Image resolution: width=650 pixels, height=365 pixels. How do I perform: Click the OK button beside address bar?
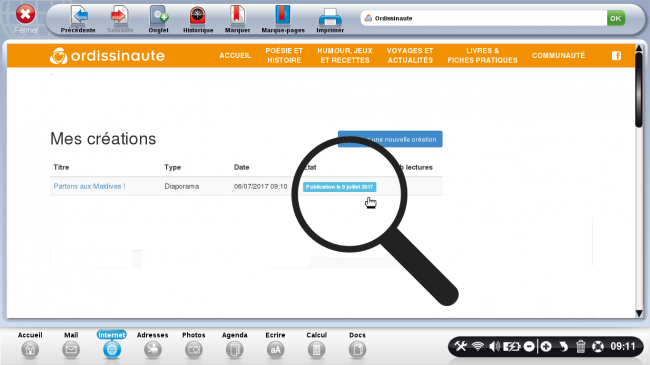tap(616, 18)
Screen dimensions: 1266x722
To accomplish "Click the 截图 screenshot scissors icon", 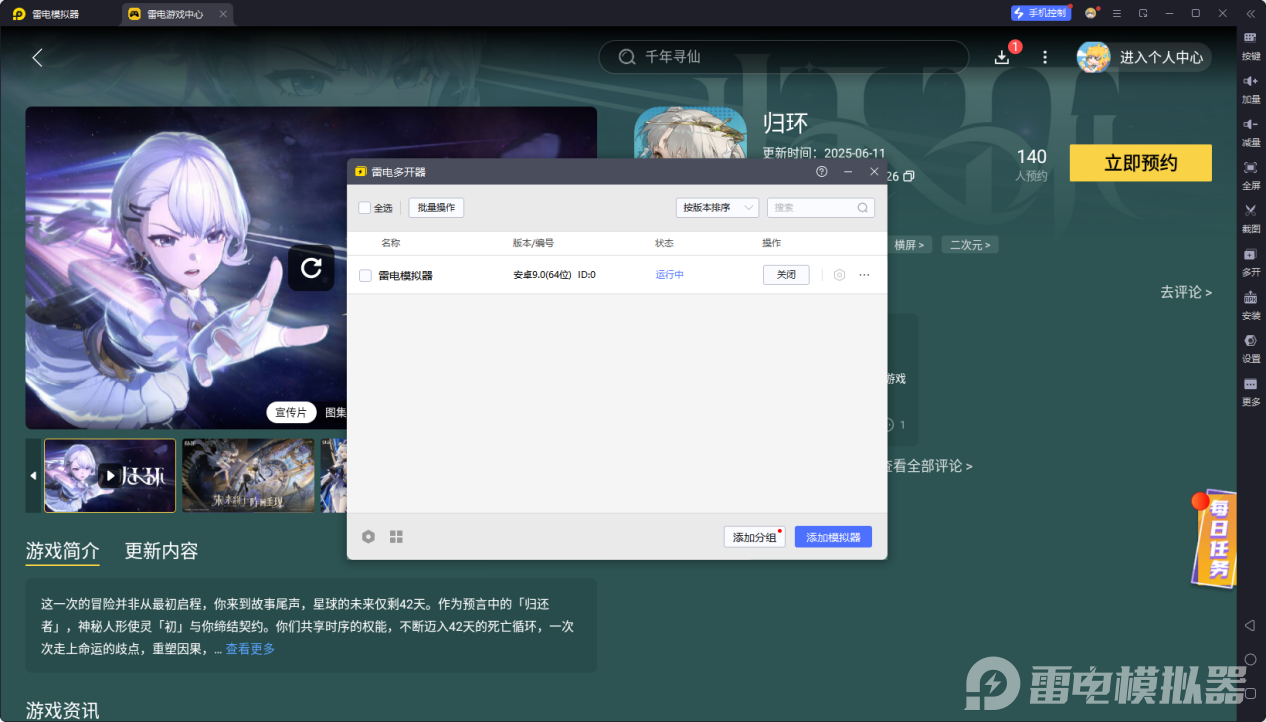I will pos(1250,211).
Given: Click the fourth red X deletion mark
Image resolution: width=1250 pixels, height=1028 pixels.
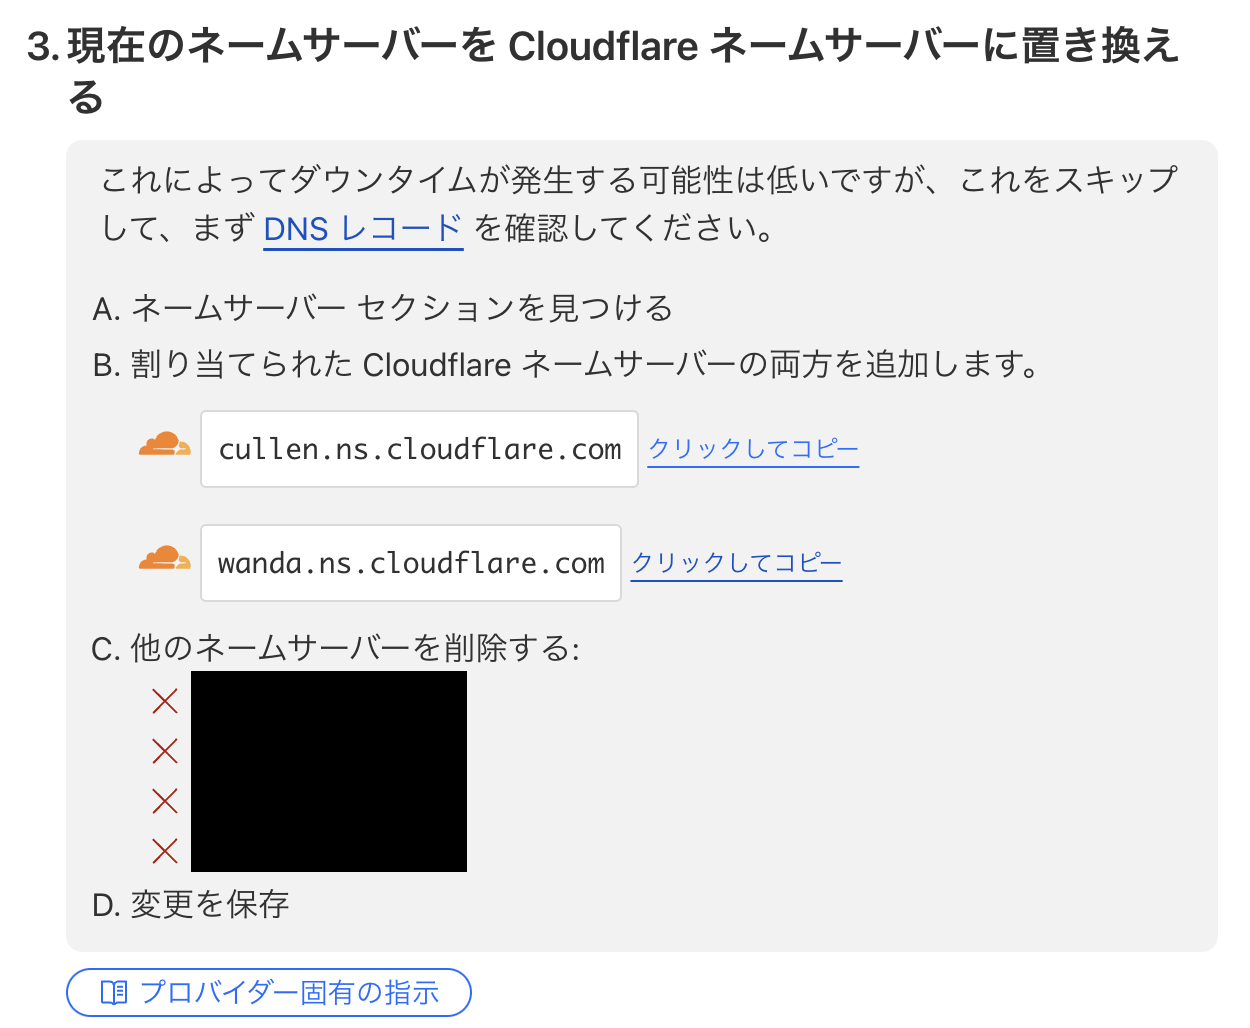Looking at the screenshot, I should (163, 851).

· · · · · · ·

* [Exercise description]
Identify every line of the material above that contains the string "pixels", and copy each of those lines in full. Case counts.

* [Output for this exercise]
Image resolution: width=650 pixels, height=365 pixels. How do I perform: Click the OK button beside address bar?
Image resolution: width=1250 pixels, height=1028 pixels.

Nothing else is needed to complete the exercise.